Raid 5 with hot spare or RAID 10 with no hot spare

raidraid10raid5

Yes, this is on of those "do my job for me" questions, have some pity:)

I'm at the limit for what I can do with the number of hard drives in a server without spending a substantial amount of money. I have four drives left to configure, and I can either set them up as a RAID 5 and dedicate a hot spare, or a RAID 10 with no hot spare. The size of each will be the same, and the RAID 5 will offer enough performance.

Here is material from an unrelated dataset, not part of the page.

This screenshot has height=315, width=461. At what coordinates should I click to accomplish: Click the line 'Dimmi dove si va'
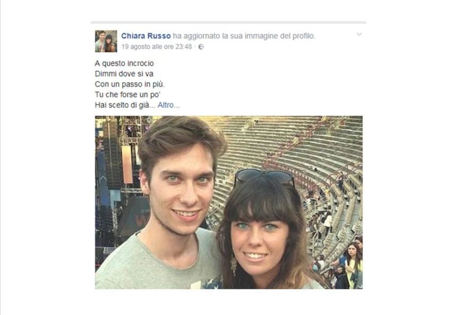click(x=124, y=74)
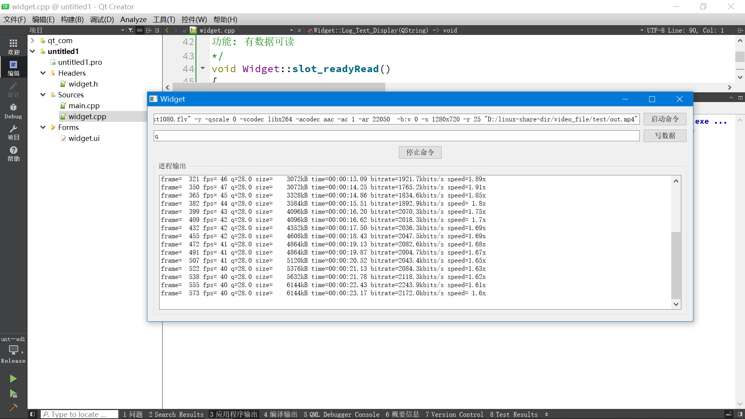Open the Debug mode in the sidebar
The height and width of the screenshot is (419, 745).
pyautogui.click(x=13, y=111)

I'm RAID 5 shy, but I also don't like the idea of running without a hot spare. I'm not so interested in degraded performance, but the amount of time the system is without adequate redundancy. The server and drives are under a 13×5 4 hour response contract (although I happen to know that the nearest service provider is at least 2-3 hours away by car in the winter).

I should note that the server also has two RAID 1 arrays which would also be protected by the hot spare. Why don't they make drive cages with 9 bays! Heh.

Best Answer

What is the downtime tolerance of the array? Is it physically close, or in a remote data center? Bascially, if you can tolerate it, a cold spare allows you to do RAID10. The spare is sitting close by, but you have to physically do the swap. If that is not an acceptable scenario, then RAID5 with a hot spare is the only answer left.

Since you already have two RAID1 sets that have 1 drive failure tolerance, you really gain nothing by going RAID10 with no hot spare. Your entire array can still only survive a single drive failure.